> _SUPPLIED RECORDS_
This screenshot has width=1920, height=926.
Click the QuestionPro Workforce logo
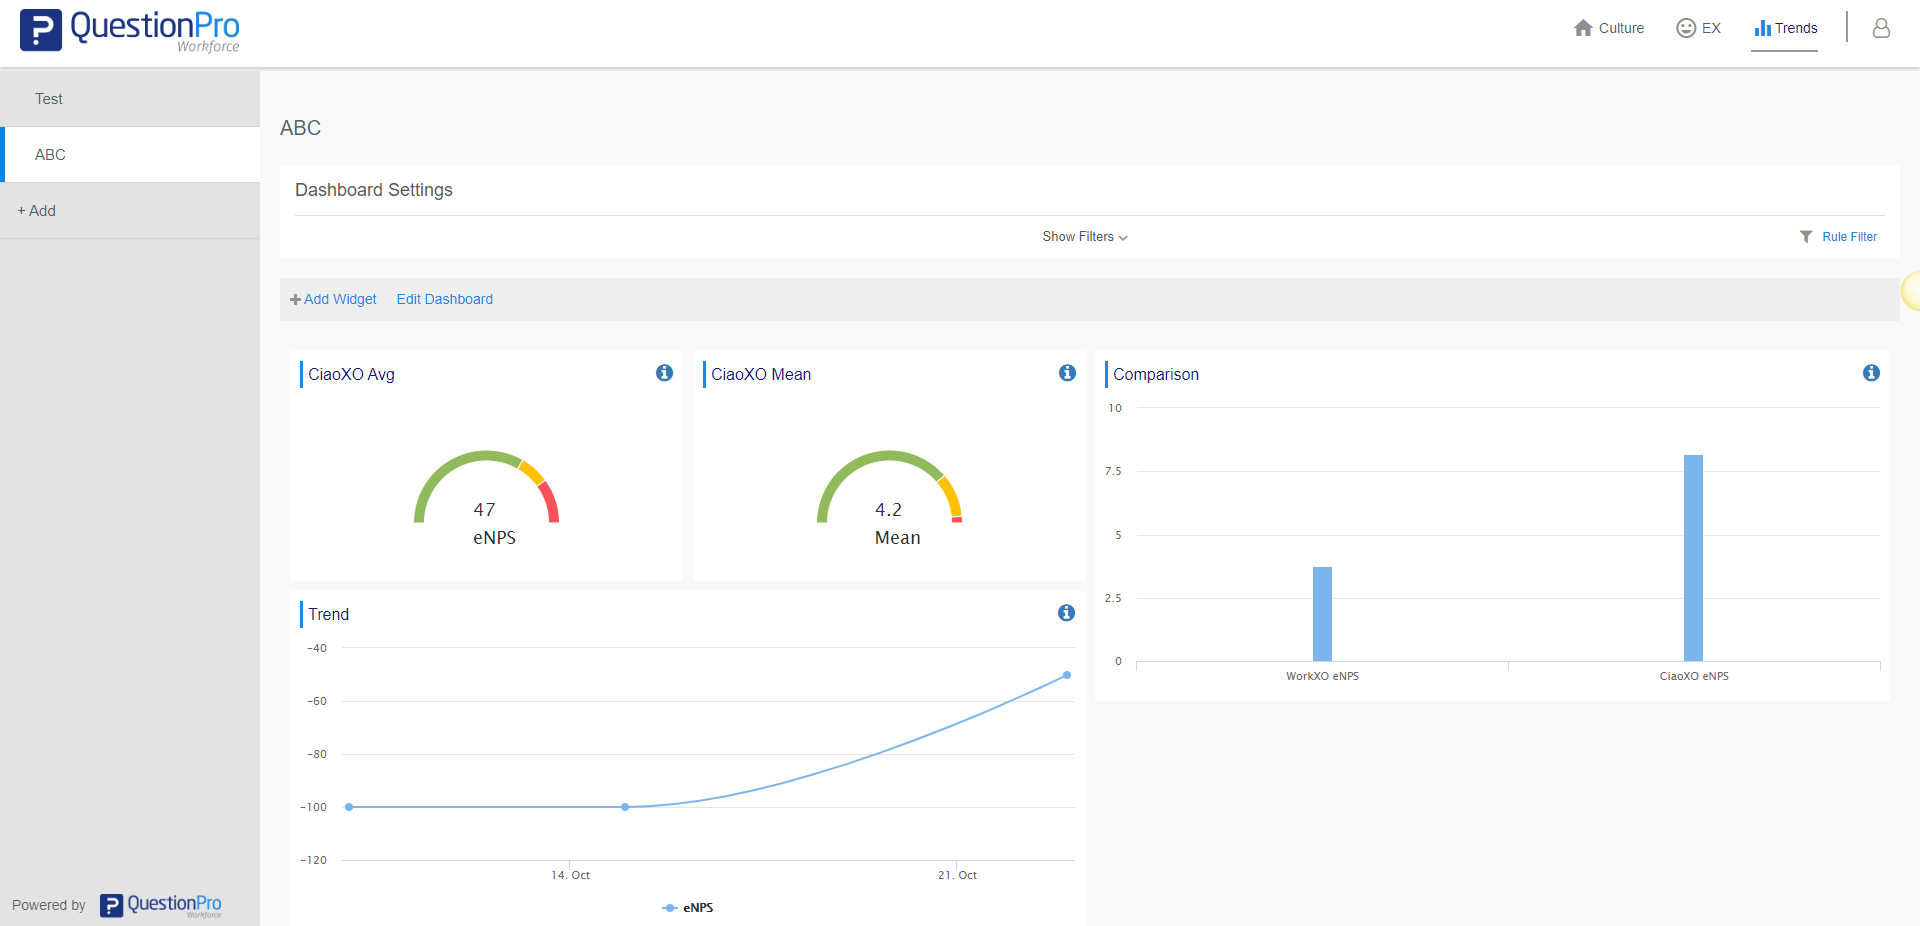click(x=130, y=30)
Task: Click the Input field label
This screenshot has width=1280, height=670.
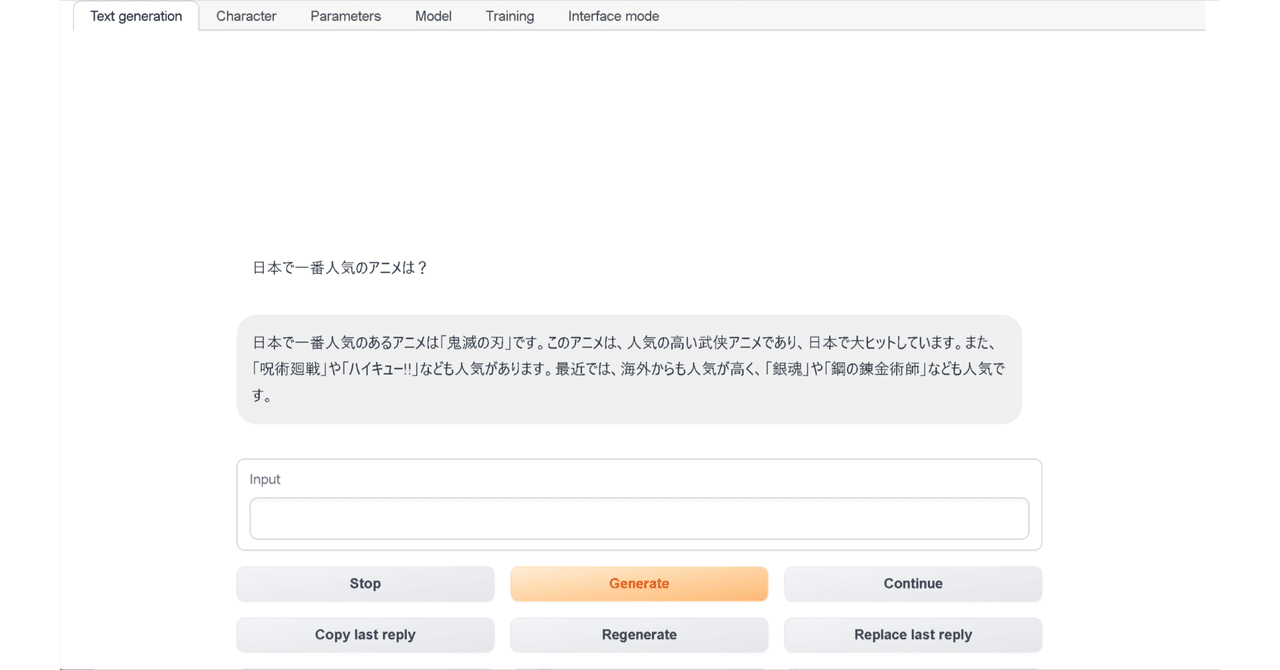Action: tap(265, 479)
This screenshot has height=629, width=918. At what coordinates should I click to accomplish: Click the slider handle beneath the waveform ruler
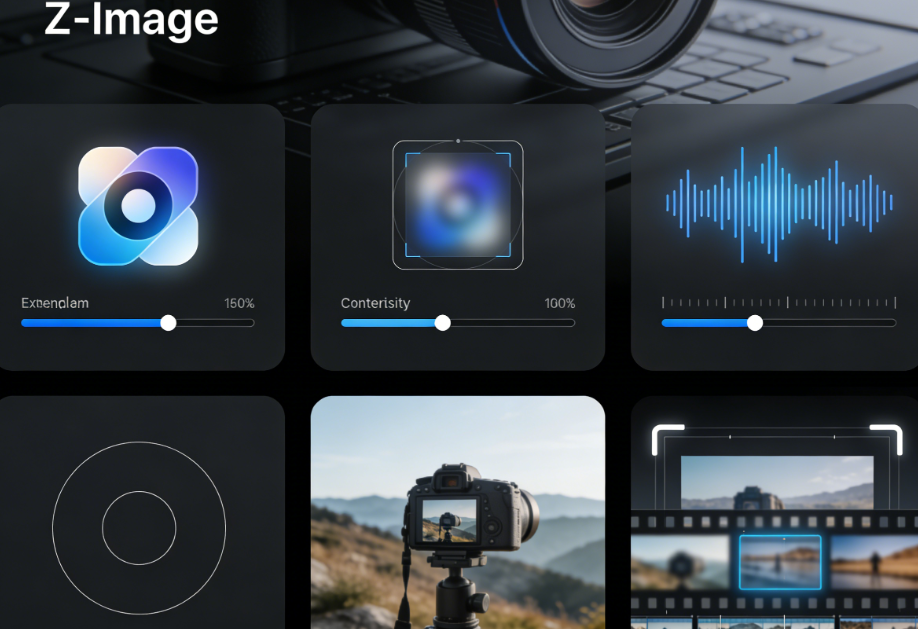tap(755, 323)
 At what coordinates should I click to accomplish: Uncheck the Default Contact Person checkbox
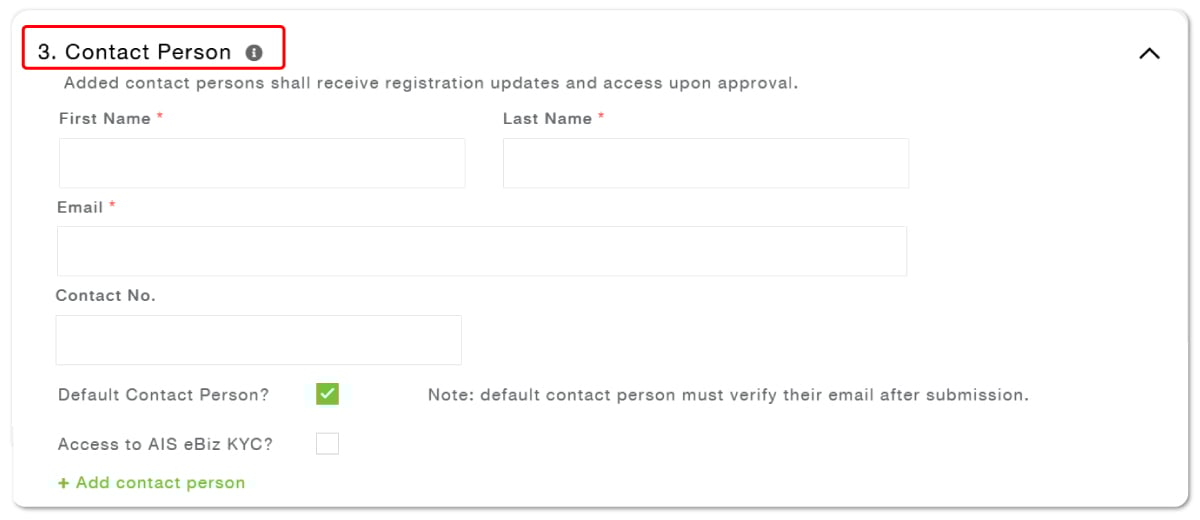[x=327, y=394]
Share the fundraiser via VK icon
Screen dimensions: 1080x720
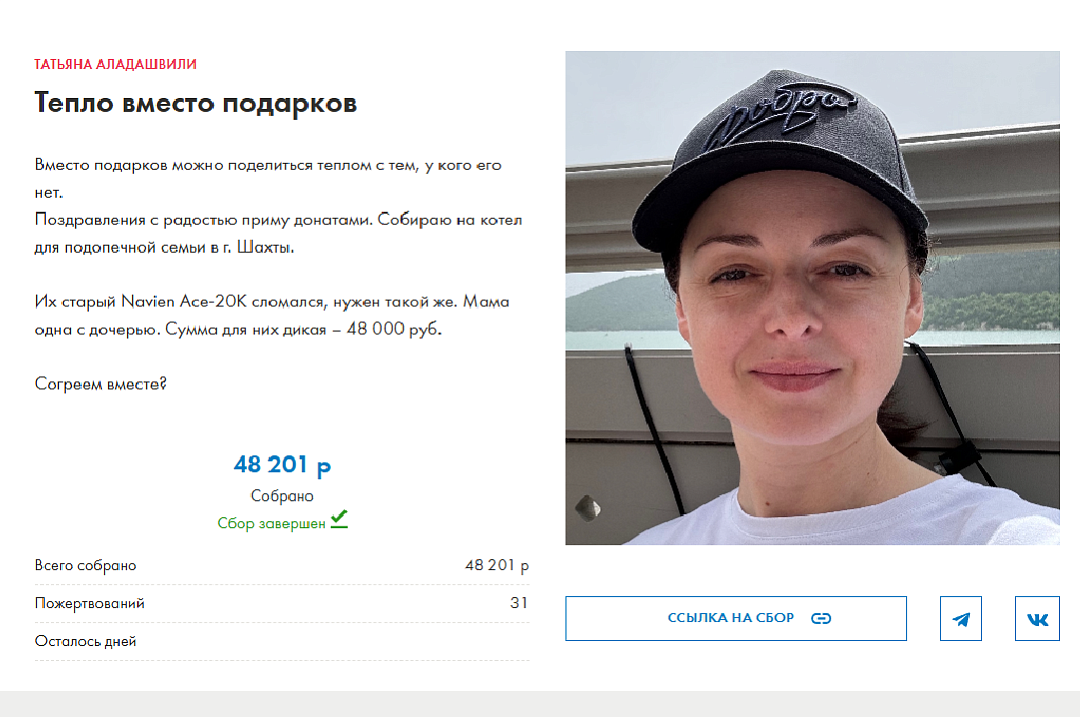1037,619
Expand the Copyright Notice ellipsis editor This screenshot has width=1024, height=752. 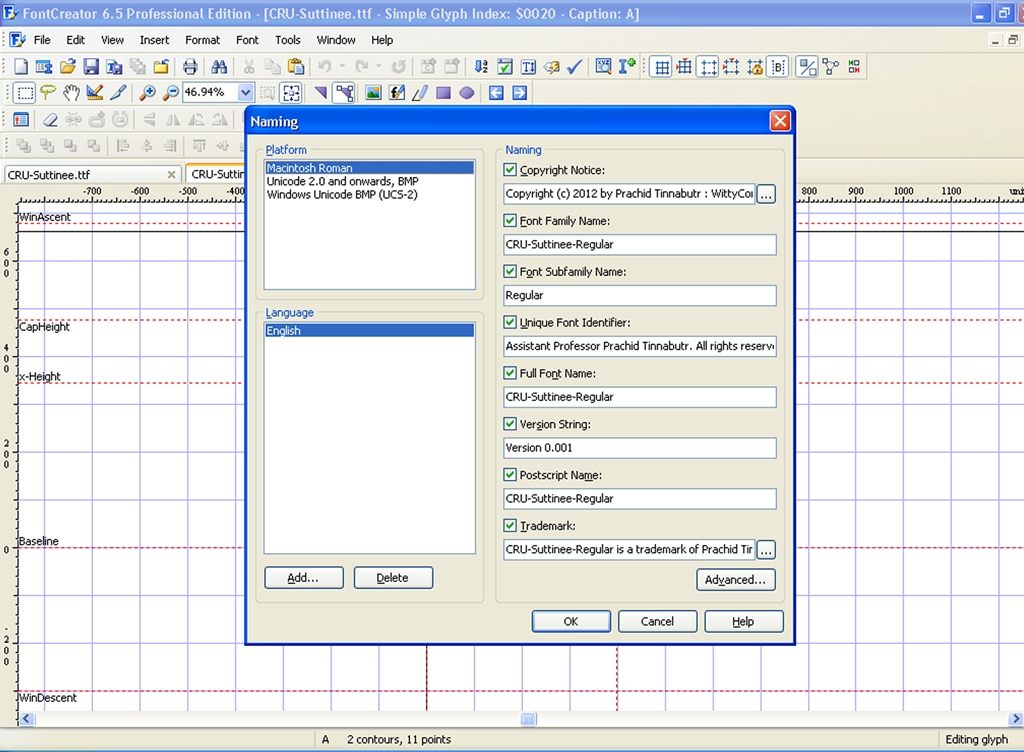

> _TRY IT_
Extract exactly the lines above from the line containing "Click the QuestionPro Workforce logo" through the last one, both ends included, but not the pictures.

> _SOLUTION TO THIS TASK_
Click the QuestionPro Workforce logo
click(x=130, y=30)
Task: Click the Input field label
This screenshot has width=1280, height=670.
Action: tap(265, 479)
This screenshot has height=629, width=918. At what coordinates should I click to accomplish: Click the slider handle beneath the waveform ruler
tap(755, 323)
 At what coordinates should I click to accomplish: Uncheck the Default Contact Person checkbox
[x=327, y=394]
Share the fundraiser via VK icon
Screen dimensions: 1080x720
1037,619
Expand the Copyright Notice ellipsis editor This screenshot has width=1024, height=752. 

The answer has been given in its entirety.